Somewhere below are a line with "Instruction: Click the" and a later line with "Given: Bookmark this page with the star icon". Output exactly those lines and all lines between them.

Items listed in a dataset
• • • • •
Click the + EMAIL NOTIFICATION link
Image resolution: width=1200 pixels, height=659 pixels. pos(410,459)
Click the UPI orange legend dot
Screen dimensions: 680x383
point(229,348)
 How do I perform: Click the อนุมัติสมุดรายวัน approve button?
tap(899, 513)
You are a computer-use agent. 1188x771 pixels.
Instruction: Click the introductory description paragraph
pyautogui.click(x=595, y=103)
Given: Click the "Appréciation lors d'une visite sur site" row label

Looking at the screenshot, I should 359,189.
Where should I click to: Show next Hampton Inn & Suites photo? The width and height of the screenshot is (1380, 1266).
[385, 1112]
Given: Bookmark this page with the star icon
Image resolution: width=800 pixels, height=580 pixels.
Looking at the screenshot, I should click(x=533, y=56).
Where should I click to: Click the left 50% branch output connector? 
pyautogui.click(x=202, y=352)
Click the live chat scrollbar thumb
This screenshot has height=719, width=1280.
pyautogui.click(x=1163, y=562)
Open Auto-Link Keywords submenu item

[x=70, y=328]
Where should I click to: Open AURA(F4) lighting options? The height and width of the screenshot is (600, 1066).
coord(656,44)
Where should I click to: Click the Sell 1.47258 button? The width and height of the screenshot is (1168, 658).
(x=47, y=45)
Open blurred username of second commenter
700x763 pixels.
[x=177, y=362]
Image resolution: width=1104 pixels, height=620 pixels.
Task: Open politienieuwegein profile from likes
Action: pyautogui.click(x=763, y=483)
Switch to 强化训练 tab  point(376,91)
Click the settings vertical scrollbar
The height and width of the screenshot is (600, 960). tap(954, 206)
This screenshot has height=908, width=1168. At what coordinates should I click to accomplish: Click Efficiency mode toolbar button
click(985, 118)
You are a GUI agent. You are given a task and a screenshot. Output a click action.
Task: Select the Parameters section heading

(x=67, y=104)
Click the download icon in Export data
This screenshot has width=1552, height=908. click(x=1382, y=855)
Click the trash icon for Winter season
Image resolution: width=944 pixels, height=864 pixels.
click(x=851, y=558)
• • • • •
▶ **Answer to the exercise**
Instruction: Click the introductory description paragraph
pyautogui.click(x=595, y=103)
Given: Click the "Appréciation lors d'une visite sur site" row label

Looking at the screenshot, I should 359,189.
Where should I click to: Show next Hampton Inn & Suites photo? The width and height of the screenshot is (1380, 1266).
[385, 1112]
Given: Bookmark this page with the star icon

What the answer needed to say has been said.